What is needed: Leave out the pictures and repeat every record exactly.
(Records provided)
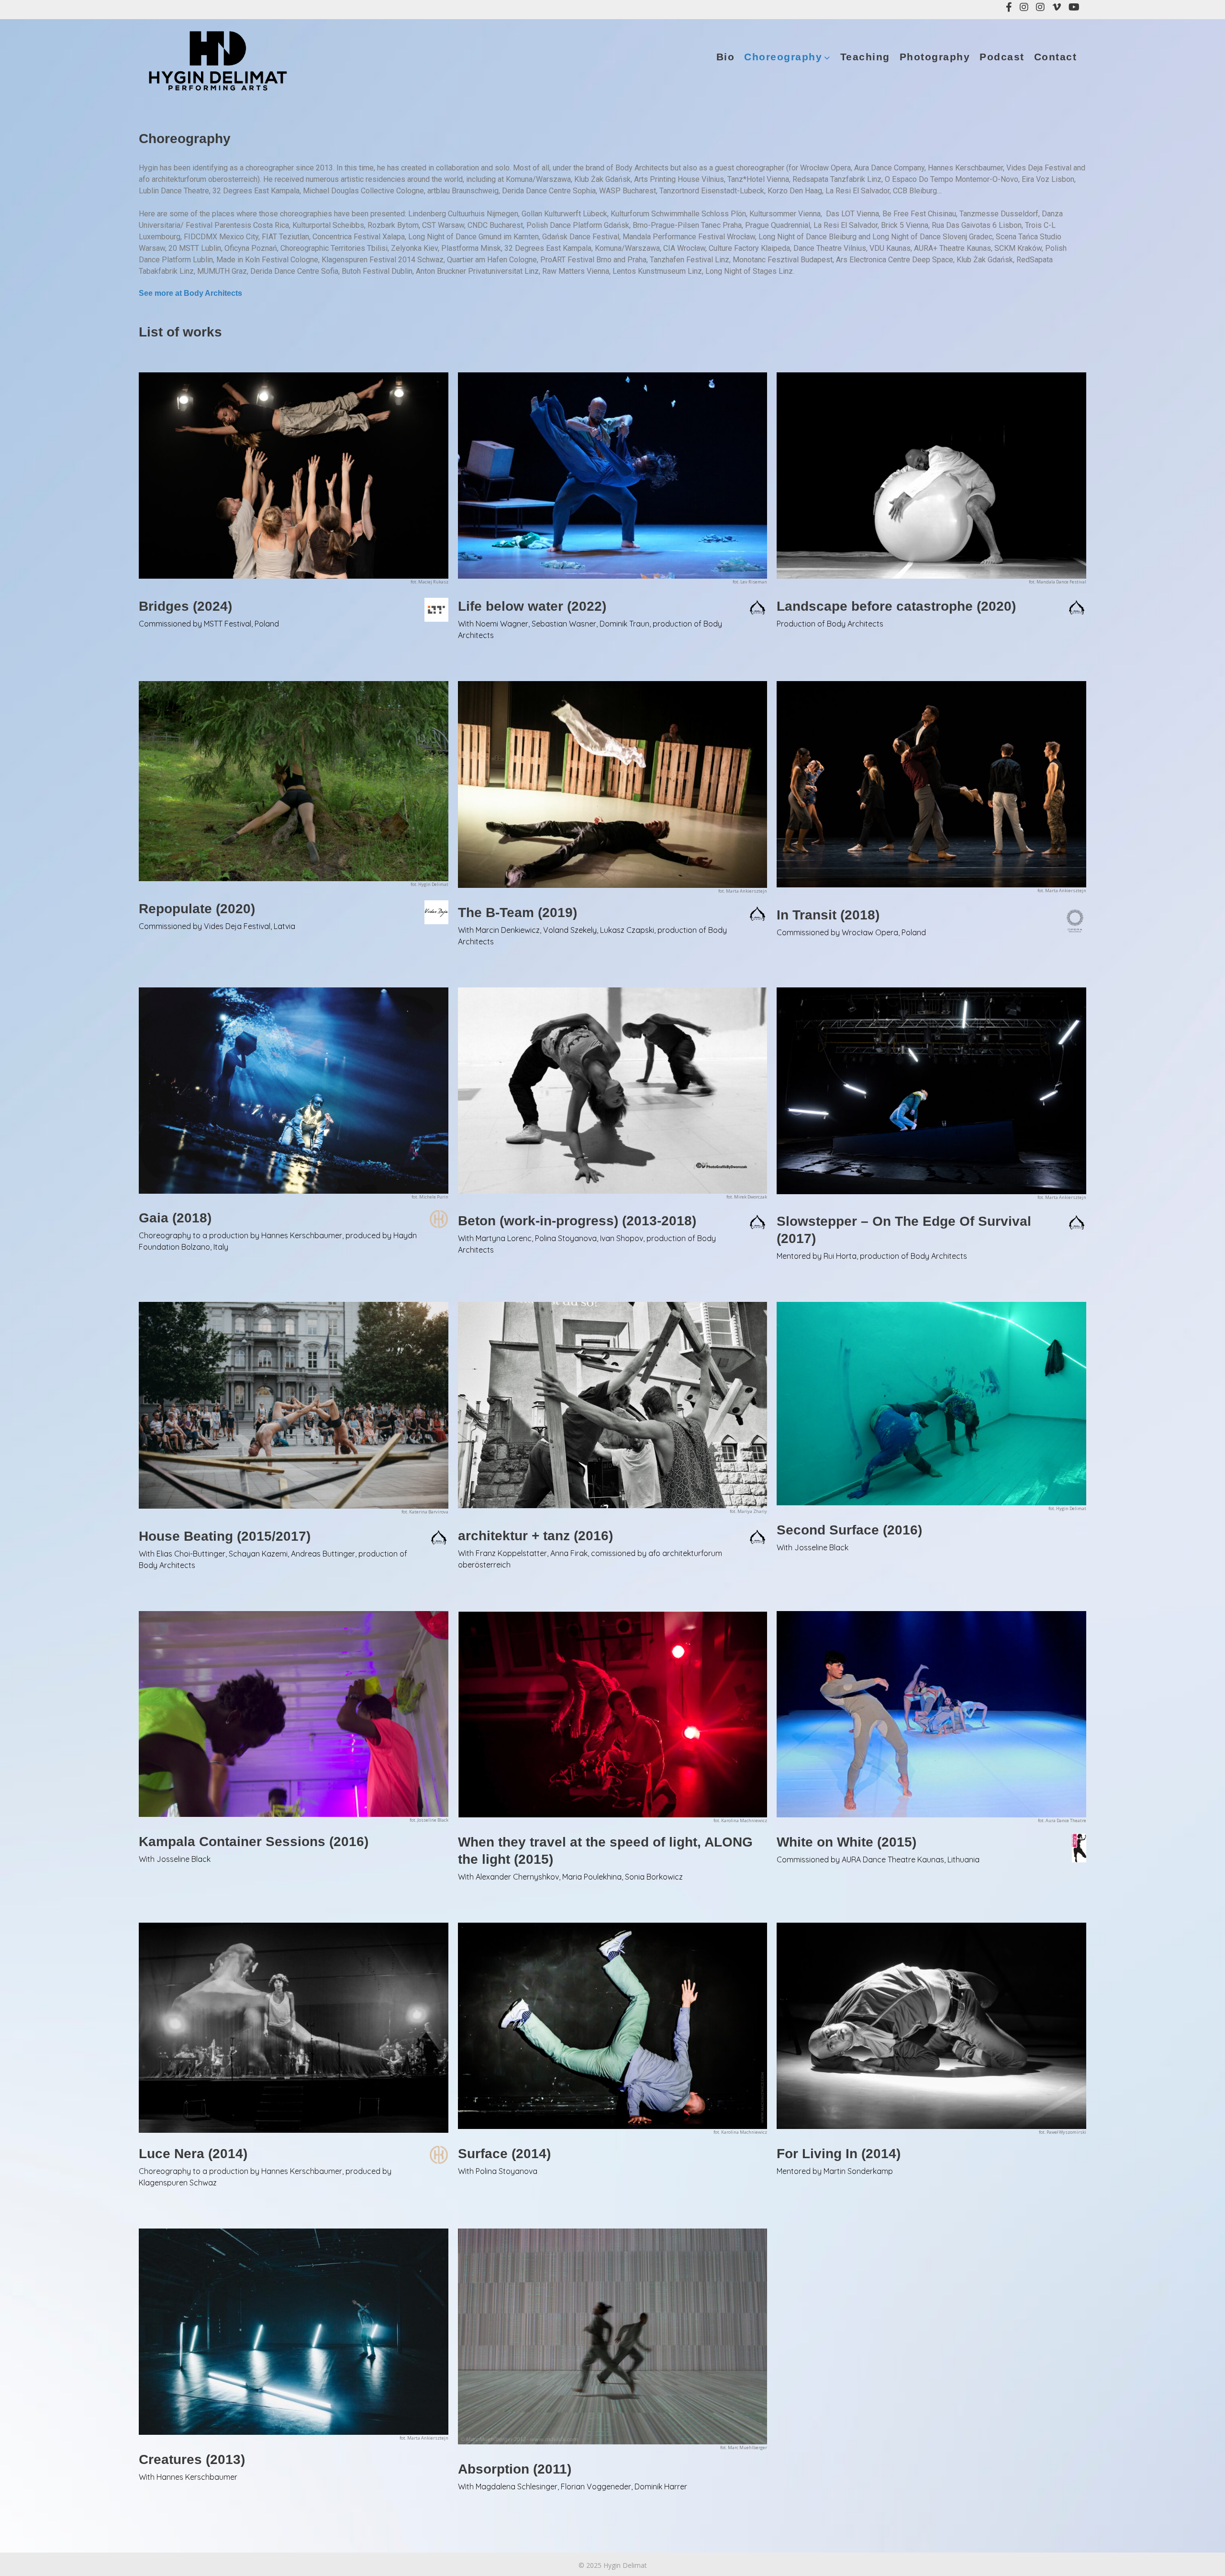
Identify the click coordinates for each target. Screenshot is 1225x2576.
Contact (1055, 56)
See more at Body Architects (190, 293)
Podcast (1002, 56)
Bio (725, 56)
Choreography (783, 56)
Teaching (865, 56)
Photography (935, 56)
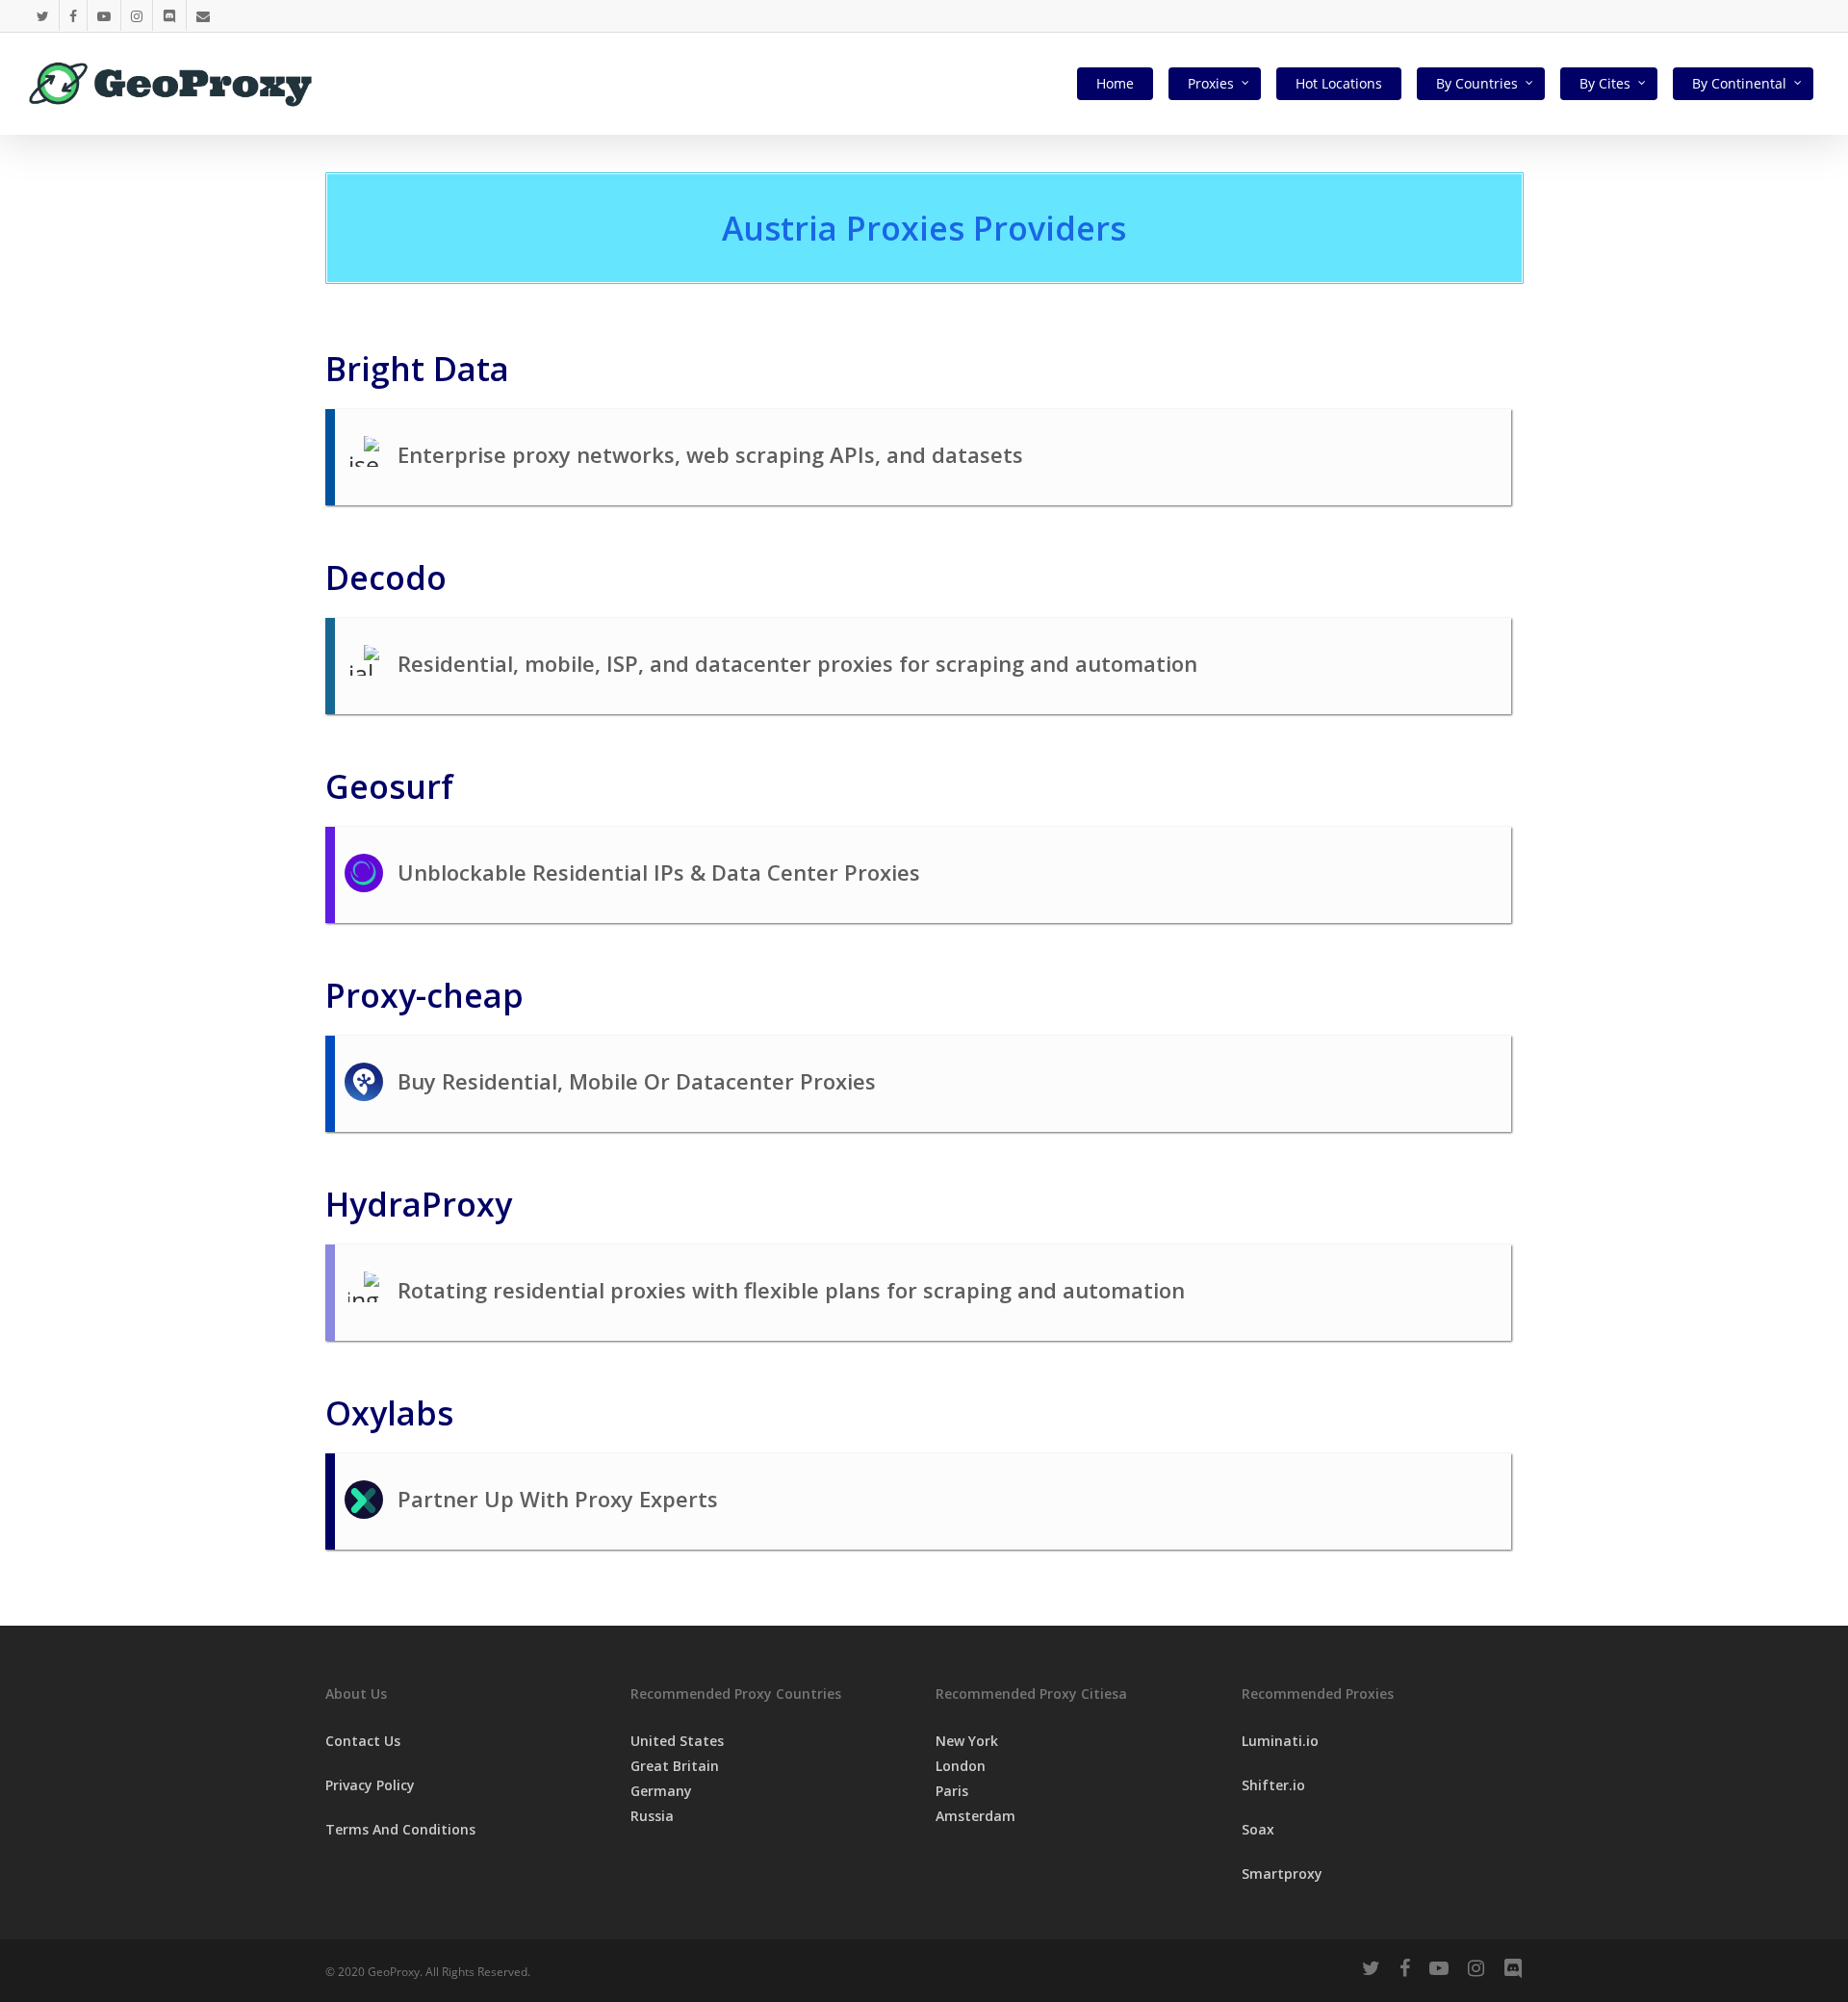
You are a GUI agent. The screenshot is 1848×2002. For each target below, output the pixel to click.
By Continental (1739, 83)
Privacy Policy (370, 1785)
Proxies (1211, 83)
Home (1115, 83)
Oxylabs (389, 1413)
(End Records provided)
Expected output:
Identify the click coordinates for each target. Screenshot is 1225x2576.
Contact (1055, 56)
See more at Body Architects (190, 293)
Podcast (1002, 56)
Bio (725, 56)
Choreography (783, 56)
Teaching (865, 56)
Photography (935, 56)
You are a GUI agent. The screenshot is 1848×2002. For each target below, output the pixel to click.
By Continental (1739, 83)
Privacy Policy (370, 1785)
Proxies (1211, 83)
Home (1115, 83)
Oxylabs (389, 1413)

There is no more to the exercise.